Ah, I didn't realize running Linux was part of your requirements. That changes things. Both the Raspberry Pi and the Beaglebone run Linux like champs, but anything cheaper that I know of does not. Is this going to be a one-off project? If it's something that you plan to have a lot of made, it's worth your cost to think about designing a custom board around some cheap and capable SoC.
KermMartian wrote:
Ah, I didn't realize running Linux was part of your requirements. That changes things. Both the Raspberry Pi and the Beaglebone run Linux like champs, but anything cheaper that I know of does not. Is this going to be a one-off project? If it's something that you plan to have a lot of made, it's worth your cost to think about designing a custom board around some cheap and capable SoC.

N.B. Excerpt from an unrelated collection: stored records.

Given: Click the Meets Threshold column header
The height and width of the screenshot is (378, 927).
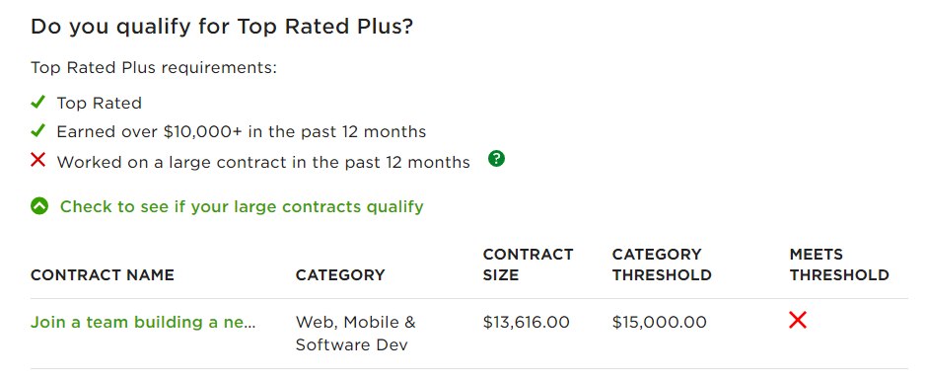Looking at the screenshot, I should pyautogui.click(x=839, y=265).
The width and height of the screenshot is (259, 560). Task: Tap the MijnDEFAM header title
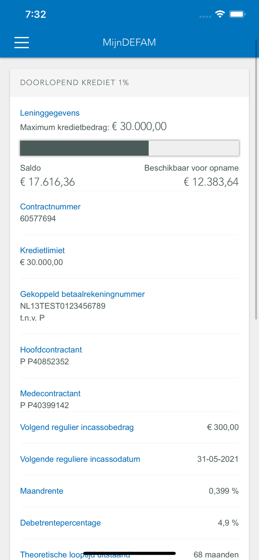(129, 42)
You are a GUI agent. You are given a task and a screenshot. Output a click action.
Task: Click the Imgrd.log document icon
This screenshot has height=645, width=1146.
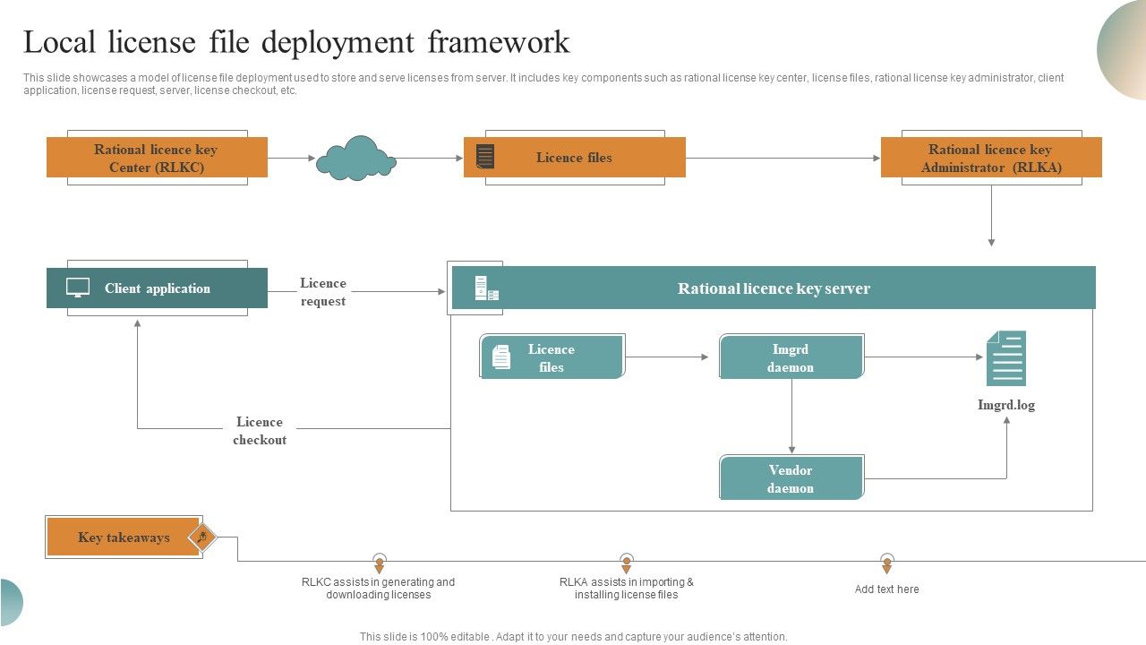point(1006,358)
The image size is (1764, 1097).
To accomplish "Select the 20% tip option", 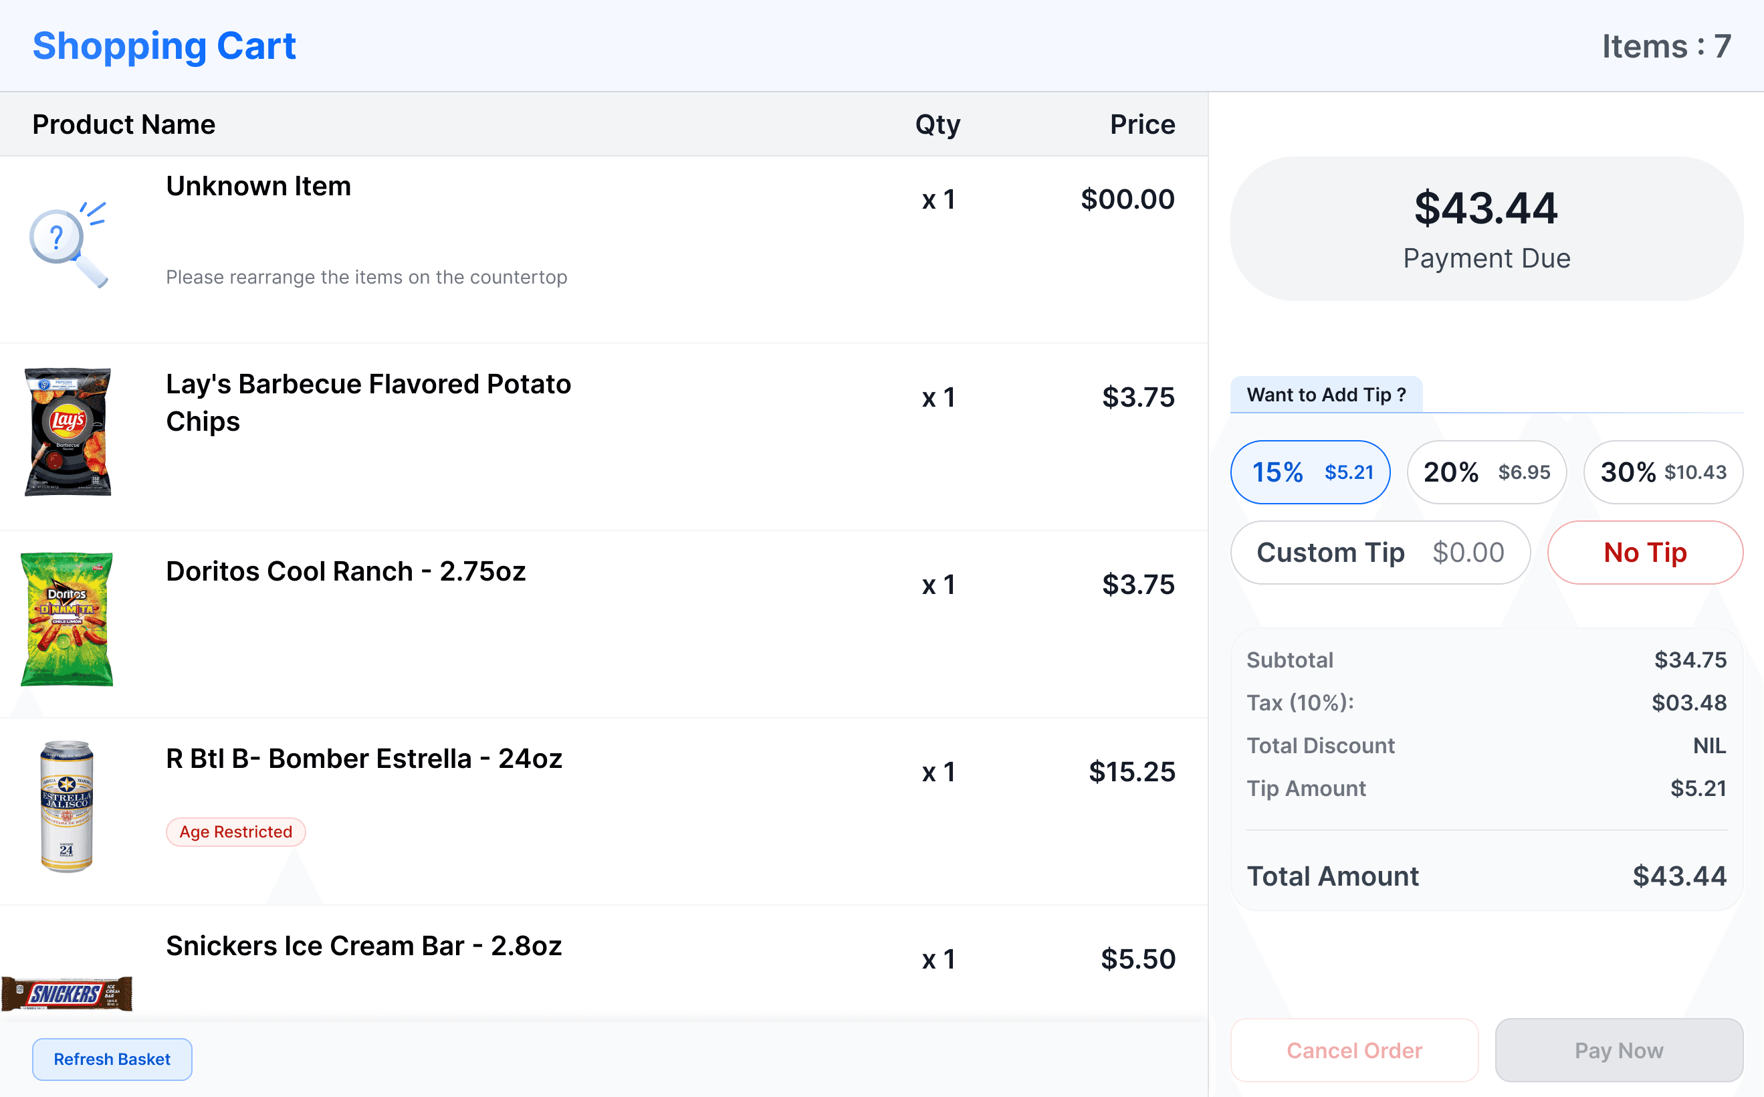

Ah... well, if I were to ever sell this, it would be tricky, because the use of this is quite questionable... Razz Making a custom board and SoC is probably out of my skill set - I've only just started taking Digital Electronics at my school! (Not to mention that even trying to prototype such a thing is hard as well, due to the chips usually being packages as SMDs.) I'd say this is more of a "see and DIY" kind of project. Smile

Well, I guess it doesn't hurt to mention what this "project" is about: basically, I'm attempting to get iPods and iPod Touches to sync wirelessly. Linux's libgpod is very capable at syncing, so I would like to use Linux on the board. The onboard/USB wifi is obviously for the "wireless" aspect of syncing, and the USB host is for allowing a cable to connect the iDevice, having a regular iDevice pin wired to the USB host, and/or flash drives to upgrade the firmware. It mainly is a software project, aside from the iDevice connector pins soldering, LCD connection, and making a case.

That said, would you have any suggestions of a development platform that I could use for this? The CPU can definitely be different (I'm not writing ARM assembly, after all), as long as it can run Linux with decent speed. Smile
I did some looking around, and almost everything I'm finding that would be moderately applicable to your project is at least $115 or more (other than the Pi and the Beaglebone, that is). I think you might need to just bite the bullet and deal with the fact that the Pi is over-spec'd for your application. Smile
KermMartian wrote:
I did some looking around, and almost everything I'm finding that would be moderately applicable to your project is at least $115 or more (other than the Pi and the Beaglebone, that is). I think you might need to just bite the bullet and deal with the fact that the Pi is over-spec'd for your application. Smile
Yeah, I guess I'll have to use the Pi. (Even if it is a little too pricey/specy for the project.) Smile
Indeed, there's hardly anything cheaper Smile
At slightly higher price tags, the capability level can be increased somewhat, e.g. with the BeagleBone black or the CubieBoard & CubieBoard 2. Those have more I/O, and the Cortex-A8 chip can do hardware floating-point, unlike the older ARM11 of the RPi.